### Text block
In 2007, the rise in prices diesel and petrol prices resulted in the Saffron Revolution, which was once more violently suppressed by the government with the reported killing of many unarmed monks who were leading the protest.

=== Rohingya crisis ===
Under the 1982 Myanmar nationality law, Rohingya people are legally denied citizenship and do not have a path to gain it. With this lack of citizenship they also are denied freedom of movement and face difficulty finding access to medical care, jobs, and education.

In late 2016, Burmese police and armed forces began a suppression of the Rohingya people who reside in the northwestern Rakhine State after an attack on several police border posts in October left several dead. The following crackdown involved "unlawful killings, multiple rapes and the burning down of houses and entire villages" all targeted against the Rohingya people.

A refugee crisis was sparked by this persecution, with many Rohingya crossing into bordering nations. It is estimated that between August and December 2017, 625 000 refugees fled from Rakhine into Bangladesh.

== International response ==
The previous UN High Commissioner for Human Rights, Zeid Raad Al Hussein, described the military crackdown against the Rohingya people as "a textbook example of ethnic cleansing" and claimed it may constitute genocide. British Prime Minister Theresa May agreed with the description of ethnic cleansing, and French President Emmanuel Macron described it as genocide.

### Extracted entries

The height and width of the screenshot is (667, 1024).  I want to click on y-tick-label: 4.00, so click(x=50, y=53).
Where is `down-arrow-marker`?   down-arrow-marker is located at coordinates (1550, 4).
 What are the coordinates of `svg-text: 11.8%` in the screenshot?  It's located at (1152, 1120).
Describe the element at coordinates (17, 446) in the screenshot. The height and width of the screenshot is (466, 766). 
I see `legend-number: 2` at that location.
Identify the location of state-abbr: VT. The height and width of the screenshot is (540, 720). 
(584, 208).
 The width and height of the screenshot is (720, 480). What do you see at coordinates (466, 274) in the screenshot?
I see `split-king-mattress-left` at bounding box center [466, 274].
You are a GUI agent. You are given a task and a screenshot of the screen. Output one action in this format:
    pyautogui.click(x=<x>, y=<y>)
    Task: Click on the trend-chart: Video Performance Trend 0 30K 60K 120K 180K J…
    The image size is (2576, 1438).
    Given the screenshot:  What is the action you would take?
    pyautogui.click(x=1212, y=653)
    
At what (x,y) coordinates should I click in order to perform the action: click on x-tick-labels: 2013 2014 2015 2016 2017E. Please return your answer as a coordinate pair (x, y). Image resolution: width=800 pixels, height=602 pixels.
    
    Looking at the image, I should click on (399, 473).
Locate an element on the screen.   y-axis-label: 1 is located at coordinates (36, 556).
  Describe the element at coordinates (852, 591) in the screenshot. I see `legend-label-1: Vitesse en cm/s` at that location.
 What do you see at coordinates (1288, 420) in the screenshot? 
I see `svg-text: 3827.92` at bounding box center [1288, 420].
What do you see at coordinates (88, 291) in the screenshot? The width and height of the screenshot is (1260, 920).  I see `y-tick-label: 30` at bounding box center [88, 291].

### Task details
Can you repeat the passage on the Rohingya crisis from "In late 2016, Burmese" up to and including "Rakhine into Bangladesh.", switching "Rakhine" to "Arakan" wherever it occurs?

### Written solution
In late 2016, Burmese police and armed forces began a suppression of the Rohingya people who reside in the northwestern Arakan State after an attack on several police border posts in October left several dead. The following crackdown involved "unlawful killings, multiple rapes and the burning down of houses and entire villages" all targeted against the Rohingya people.

A refugee crisis was sparked by this persecution, with many Rohingya crossing into bordering nations. It is estimated that between August and December 2017, 625 000 refugees fled from Arakan into Bangladesh.